━━ RECORDS FOR THE TASK ━━
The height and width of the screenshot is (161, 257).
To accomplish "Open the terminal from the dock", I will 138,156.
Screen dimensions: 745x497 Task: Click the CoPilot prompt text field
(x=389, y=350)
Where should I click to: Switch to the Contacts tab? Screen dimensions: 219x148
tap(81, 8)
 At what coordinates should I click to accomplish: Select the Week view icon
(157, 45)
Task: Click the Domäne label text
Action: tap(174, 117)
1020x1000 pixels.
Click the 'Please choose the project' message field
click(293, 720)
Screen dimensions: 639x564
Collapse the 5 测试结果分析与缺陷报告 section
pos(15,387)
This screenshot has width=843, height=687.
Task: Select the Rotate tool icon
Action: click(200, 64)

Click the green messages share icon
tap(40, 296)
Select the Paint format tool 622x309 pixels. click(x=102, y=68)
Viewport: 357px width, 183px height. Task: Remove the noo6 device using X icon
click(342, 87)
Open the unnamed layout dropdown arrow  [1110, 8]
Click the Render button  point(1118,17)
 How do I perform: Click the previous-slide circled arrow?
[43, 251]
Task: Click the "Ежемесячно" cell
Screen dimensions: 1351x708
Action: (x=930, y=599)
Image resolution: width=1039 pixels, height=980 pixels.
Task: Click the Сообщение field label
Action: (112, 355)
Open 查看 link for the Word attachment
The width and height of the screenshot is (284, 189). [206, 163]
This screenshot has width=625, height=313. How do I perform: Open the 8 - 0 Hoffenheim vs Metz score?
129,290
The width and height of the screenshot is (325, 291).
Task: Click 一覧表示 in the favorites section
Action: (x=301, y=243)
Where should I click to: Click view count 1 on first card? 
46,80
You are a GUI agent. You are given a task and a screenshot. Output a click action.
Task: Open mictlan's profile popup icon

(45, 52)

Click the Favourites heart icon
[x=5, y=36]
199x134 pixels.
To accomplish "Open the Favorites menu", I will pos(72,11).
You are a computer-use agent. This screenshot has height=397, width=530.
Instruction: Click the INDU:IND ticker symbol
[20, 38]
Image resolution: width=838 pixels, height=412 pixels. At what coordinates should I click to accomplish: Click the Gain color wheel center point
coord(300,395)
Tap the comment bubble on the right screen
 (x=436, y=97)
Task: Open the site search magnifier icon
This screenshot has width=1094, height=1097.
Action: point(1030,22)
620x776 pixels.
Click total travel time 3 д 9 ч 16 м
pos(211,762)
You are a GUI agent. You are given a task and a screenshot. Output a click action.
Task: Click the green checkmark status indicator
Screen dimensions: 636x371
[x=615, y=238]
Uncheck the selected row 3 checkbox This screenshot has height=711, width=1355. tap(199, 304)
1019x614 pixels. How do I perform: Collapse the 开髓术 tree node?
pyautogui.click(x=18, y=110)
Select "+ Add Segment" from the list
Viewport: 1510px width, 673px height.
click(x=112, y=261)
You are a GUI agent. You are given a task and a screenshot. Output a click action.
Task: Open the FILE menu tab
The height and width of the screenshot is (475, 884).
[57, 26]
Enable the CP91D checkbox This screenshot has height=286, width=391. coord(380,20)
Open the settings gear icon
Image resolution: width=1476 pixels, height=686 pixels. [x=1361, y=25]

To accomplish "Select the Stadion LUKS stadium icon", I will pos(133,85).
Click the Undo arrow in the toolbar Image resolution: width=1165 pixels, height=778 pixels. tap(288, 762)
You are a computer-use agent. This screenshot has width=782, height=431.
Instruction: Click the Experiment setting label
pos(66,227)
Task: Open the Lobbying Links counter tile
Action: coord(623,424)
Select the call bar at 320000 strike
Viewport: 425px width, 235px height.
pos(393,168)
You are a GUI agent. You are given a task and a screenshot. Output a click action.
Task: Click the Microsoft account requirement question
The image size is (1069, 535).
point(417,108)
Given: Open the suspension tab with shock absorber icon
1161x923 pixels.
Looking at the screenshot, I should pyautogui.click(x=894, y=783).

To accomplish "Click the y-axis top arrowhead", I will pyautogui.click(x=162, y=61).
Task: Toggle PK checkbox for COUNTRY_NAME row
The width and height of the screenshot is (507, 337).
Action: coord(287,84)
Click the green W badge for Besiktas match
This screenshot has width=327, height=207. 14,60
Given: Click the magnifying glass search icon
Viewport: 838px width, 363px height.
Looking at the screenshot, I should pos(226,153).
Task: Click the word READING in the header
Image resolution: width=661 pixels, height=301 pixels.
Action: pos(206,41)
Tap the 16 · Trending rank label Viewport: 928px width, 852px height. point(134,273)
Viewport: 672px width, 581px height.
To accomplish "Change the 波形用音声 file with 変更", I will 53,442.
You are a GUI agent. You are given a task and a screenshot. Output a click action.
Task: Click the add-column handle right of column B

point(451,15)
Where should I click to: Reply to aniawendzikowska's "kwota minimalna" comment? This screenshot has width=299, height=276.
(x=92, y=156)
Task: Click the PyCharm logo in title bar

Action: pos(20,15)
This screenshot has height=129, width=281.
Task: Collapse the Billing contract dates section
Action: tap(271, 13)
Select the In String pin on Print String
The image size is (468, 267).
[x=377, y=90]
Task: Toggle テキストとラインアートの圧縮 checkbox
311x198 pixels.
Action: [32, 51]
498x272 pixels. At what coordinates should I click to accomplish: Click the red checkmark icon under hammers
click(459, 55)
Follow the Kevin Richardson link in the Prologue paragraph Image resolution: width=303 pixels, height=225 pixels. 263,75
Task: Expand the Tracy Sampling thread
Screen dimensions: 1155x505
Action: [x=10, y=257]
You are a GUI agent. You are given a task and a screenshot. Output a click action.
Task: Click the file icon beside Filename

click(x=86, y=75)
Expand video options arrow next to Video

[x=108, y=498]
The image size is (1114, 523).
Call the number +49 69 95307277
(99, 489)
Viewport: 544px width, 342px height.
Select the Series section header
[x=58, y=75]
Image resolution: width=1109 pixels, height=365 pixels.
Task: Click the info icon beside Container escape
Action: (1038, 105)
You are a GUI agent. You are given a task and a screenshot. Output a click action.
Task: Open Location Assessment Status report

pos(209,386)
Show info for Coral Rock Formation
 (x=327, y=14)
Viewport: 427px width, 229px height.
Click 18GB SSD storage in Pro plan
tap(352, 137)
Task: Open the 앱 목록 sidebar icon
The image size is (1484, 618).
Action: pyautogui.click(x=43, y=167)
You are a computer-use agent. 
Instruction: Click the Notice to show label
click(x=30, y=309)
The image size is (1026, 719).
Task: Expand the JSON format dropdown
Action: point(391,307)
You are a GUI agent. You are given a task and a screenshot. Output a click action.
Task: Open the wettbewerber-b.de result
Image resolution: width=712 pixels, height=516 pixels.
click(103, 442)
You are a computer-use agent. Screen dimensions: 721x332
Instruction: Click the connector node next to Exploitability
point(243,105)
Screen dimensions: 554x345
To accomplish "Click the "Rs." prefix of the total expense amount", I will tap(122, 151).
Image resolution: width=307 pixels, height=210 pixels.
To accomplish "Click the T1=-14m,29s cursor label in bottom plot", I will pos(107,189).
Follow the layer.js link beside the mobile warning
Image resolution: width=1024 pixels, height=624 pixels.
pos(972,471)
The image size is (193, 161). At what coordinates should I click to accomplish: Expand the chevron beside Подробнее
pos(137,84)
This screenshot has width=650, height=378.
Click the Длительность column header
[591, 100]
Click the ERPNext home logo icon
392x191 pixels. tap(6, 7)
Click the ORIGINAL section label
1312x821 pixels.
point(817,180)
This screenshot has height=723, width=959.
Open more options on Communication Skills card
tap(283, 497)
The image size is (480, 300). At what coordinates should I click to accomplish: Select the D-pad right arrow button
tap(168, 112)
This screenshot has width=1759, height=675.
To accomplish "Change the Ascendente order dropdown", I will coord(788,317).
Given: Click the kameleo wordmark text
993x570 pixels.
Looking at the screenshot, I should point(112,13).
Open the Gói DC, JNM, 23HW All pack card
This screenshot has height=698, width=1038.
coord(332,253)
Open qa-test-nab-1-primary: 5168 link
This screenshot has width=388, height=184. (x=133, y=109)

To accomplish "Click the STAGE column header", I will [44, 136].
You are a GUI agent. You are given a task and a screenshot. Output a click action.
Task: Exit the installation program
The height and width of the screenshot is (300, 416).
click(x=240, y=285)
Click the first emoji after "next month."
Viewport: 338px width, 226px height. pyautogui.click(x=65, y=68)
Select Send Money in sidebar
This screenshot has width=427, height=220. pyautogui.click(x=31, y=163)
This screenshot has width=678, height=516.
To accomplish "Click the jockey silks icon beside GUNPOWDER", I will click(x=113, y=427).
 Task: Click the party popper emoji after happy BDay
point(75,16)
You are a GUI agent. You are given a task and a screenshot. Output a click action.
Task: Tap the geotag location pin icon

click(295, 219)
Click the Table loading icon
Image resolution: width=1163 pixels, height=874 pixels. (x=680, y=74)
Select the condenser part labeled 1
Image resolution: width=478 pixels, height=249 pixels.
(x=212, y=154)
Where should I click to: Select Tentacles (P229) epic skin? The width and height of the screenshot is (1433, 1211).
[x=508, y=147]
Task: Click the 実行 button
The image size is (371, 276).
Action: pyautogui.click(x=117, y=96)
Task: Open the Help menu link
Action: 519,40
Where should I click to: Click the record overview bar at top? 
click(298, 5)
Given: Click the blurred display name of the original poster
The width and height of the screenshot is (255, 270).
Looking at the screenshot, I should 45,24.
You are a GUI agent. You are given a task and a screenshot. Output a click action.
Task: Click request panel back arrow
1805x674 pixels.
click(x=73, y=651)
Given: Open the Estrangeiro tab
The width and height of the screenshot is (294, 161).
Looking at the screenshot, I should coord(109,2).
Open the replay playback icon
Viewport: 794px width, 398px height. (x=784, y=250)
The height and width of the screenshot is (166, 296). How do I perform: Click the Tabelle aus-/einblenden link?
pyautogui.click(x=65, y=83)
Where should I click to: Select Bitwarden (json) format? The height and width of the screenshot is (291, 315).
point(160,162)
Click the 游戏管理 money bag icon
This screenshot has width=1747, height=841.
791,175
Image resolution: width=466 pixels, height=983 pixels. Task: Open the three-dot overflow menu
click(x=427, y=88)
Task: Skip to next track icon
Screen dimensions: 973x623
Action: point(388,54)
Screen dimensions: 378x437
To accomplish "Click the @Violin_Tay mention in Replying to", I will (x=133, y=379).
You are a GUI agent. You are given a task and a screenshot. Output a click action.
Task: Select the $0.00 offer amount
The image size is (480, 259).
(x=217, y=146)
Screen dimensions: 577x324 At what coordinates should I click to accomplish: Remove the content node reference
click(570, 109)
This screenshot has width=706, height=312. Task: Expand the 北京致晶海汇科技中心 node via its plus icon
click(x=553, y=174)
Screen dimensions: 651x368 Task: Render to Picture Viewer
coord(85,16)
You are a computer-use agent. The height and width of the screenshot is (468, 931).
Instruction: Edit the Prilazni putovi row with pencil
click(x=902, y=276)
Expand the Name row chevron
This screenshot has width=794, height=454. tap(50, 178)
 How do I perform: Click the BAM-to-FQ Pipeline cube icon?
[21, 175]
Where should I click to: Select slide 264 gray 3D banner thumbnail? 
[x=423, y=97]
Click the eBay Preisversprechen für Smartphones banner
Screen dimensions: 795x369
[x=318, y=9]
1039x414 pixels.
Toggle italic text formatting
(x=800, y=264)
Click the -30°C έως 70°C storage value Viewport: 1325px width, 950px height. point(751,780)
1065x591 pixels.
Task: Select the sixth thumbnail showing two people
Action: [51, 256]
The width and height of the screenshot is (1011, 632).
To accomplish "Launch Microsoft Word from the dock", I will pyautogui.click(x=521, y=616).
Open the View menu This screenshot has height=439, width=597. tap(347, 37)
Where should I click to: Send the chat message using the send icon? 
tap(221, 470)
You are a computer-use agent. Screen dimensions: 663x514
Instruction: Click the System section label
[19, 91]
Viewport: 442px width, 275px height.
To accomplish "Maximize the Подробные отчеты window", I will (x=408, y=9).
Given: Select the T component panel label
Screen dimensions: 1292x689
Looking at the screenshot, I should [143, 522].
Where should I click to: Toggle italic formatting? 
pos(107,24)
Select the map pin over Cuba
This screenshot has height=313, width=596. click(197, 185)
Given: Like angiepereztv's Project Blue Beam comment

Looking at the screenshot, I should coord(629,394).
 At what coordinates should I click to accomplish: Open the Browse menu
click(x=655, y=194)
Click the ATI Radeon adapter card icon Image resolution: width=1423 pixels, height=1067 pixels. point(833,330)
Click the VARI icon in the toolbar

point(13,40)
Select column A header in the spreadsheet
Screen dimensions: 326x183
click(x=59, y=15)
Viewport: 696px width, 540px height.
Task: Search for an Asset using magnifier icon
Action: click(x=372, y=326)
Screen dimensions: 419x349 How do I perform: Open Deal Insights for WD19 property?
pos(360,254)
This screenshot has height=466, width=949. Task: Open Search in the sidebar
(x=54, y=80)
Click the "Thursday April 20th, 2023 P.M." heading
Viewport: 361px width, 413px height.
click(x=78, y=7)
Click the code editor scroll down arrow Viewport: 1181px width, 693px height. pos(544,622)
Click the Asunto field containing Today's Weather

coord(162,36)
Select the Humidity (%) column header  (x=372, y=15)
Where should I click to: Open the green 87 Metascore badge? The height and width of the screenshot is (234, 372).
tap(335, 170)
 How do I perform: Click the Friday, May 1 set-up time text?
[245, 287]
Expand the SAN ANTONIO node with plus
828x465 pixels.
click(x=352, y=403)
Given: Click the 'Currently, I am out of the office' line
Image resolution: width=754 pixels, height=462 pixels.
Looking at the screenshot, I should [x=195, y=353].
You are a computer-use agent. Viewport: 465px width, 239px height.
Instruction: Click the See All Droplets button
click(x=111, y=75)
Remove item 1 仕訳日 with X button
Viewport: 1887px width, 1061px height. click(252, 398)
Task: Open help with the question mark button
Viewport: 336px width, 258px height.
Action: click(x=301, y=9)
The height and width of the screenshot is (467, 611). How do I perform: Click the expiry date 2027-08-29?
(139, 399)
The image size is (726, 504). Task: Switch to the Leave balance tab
━━━
*WORK ITEM*: From the material above, set down exactly the lines starting at the one with "Screen dimensions: 639x564" and ending at the one with "Select the Paint", end lines included.

*RESPONSE TO THIS EXERCISE*:
Screen dimensions: 639x564
Collapse the 5 测试结果分析与缺陷报告 section
pos(15,387)
This screenshot has width=843, height=687.
Task: Select the Rotate tool icon
Action: click(200, 64)

Click the green messages share icon
tap(40, 296)
Select the Paint format tool 622x309 pixels. click(x=102, y=68)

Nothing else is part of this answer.